> PROBLEM DESCRIPTION: From the records below, copy out exactly the lines from the one containing "You are a GUI" to the one containing "Task: Open the Application menu dropdown", both included. Add nothing else.

> DATA TO PROCESS:
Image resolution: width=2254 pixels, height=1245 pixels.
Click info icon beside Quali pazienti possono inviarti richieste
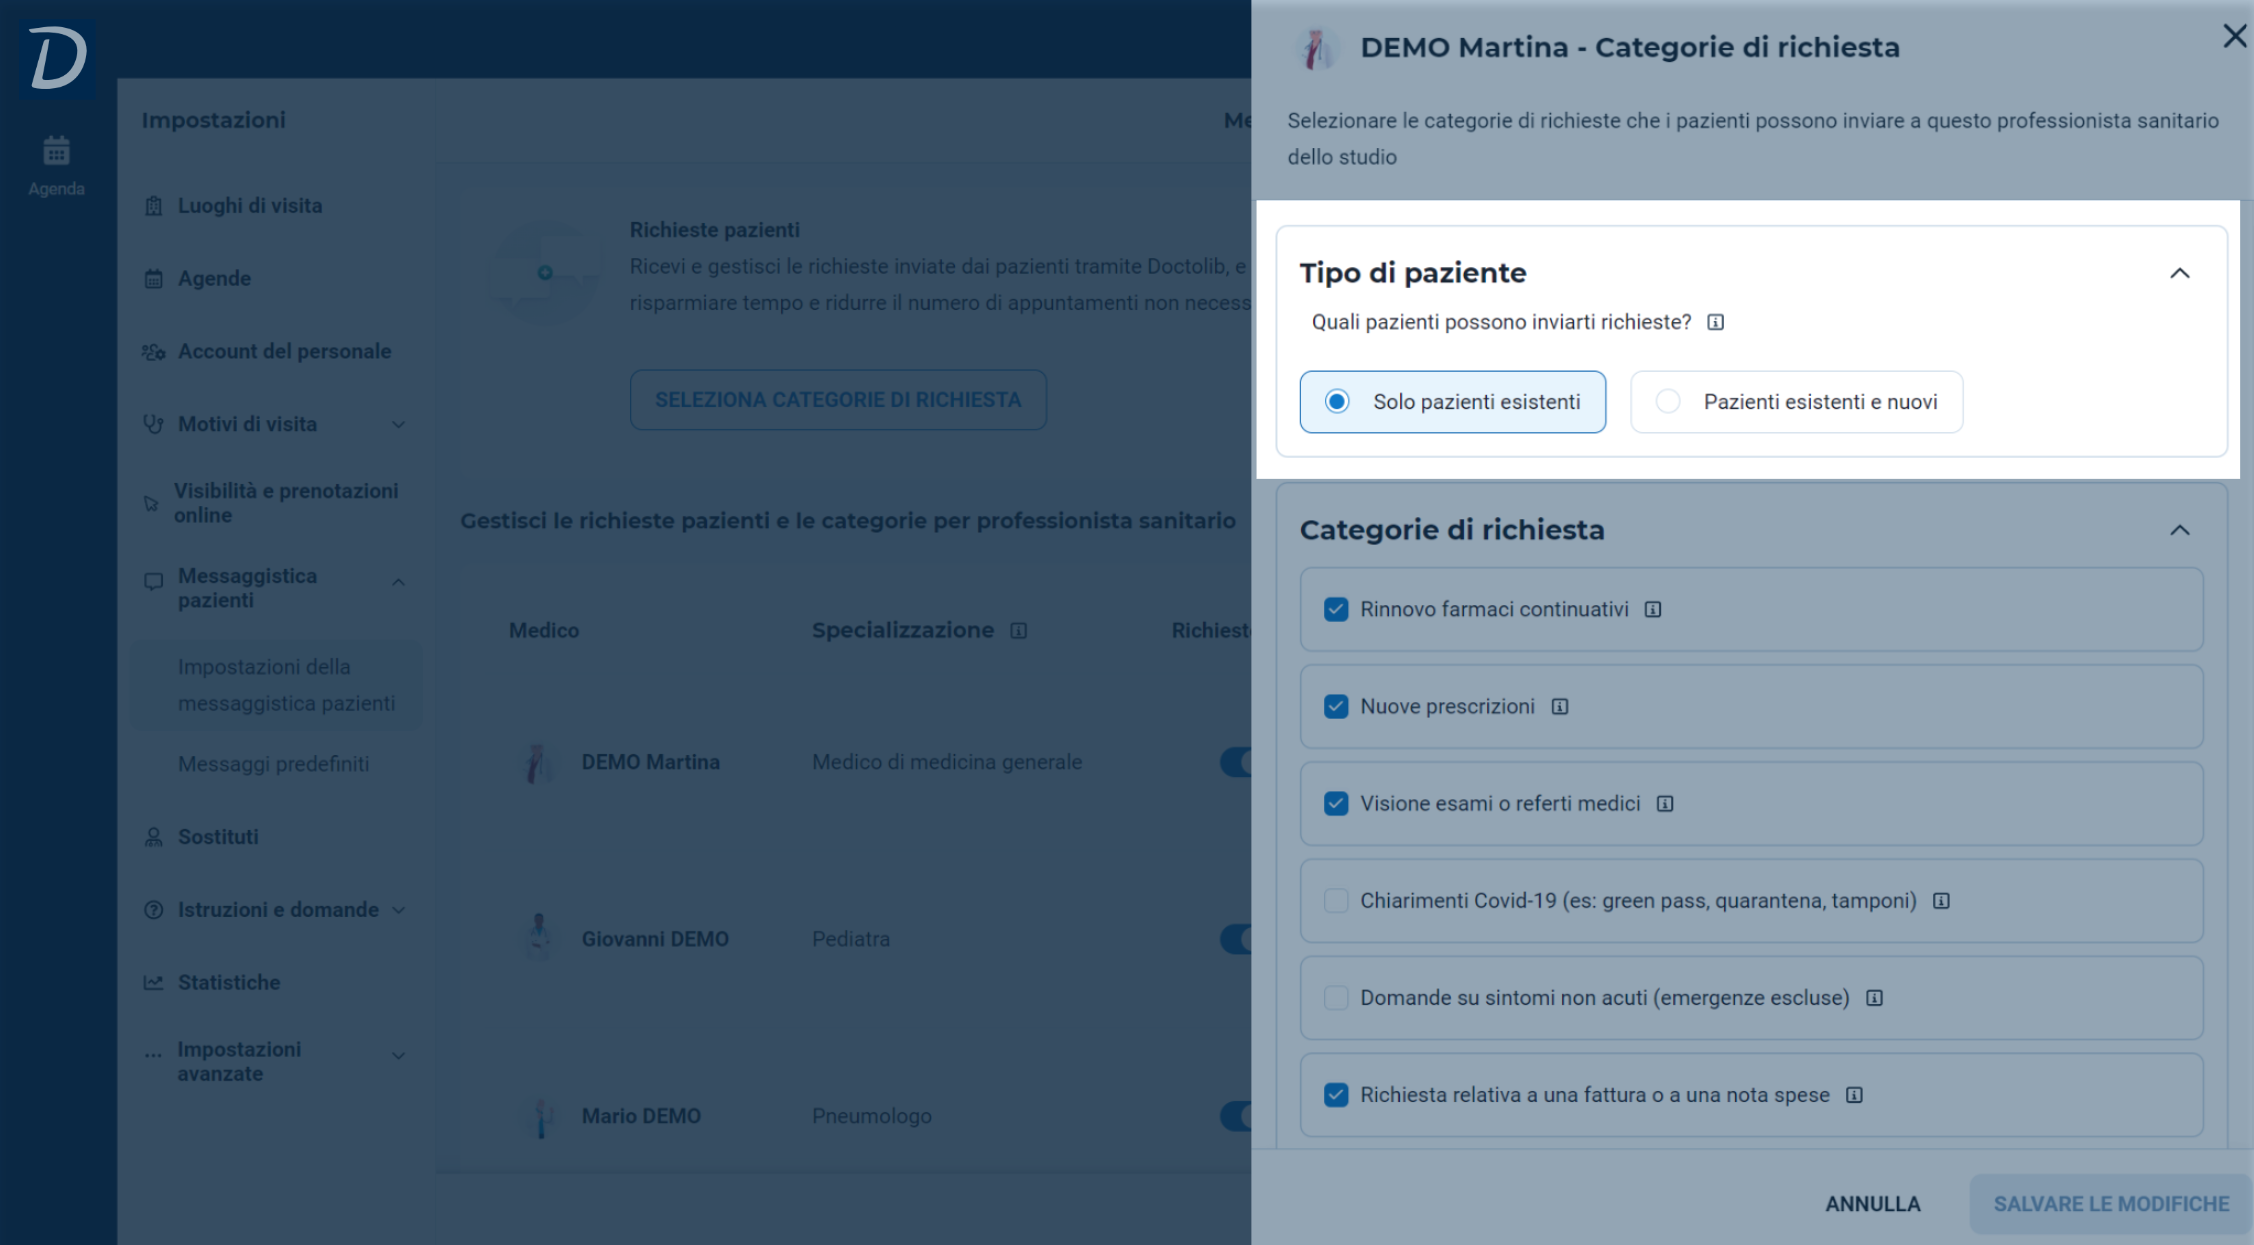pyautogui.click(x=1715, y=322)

...

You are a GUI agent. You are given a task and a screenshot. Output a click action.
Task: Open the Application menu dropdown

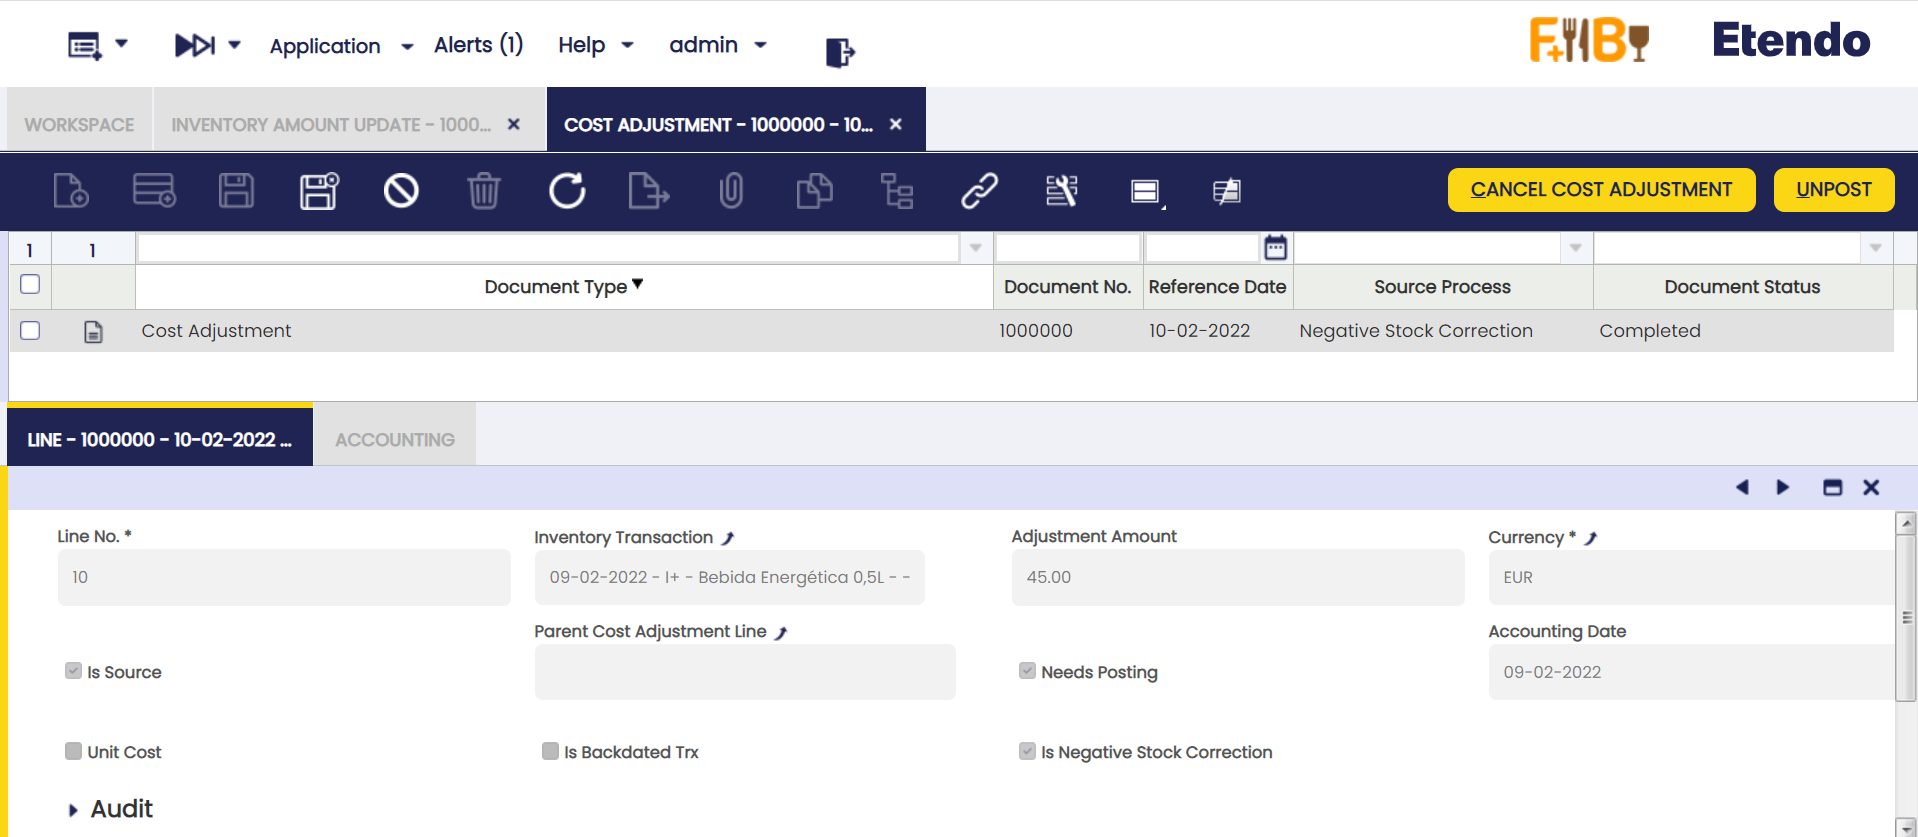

> FINAL ANSWER:
You are a GUI agent. You are given a task and a screenshot. Output a click action.
Task: Open the Application menu dropdown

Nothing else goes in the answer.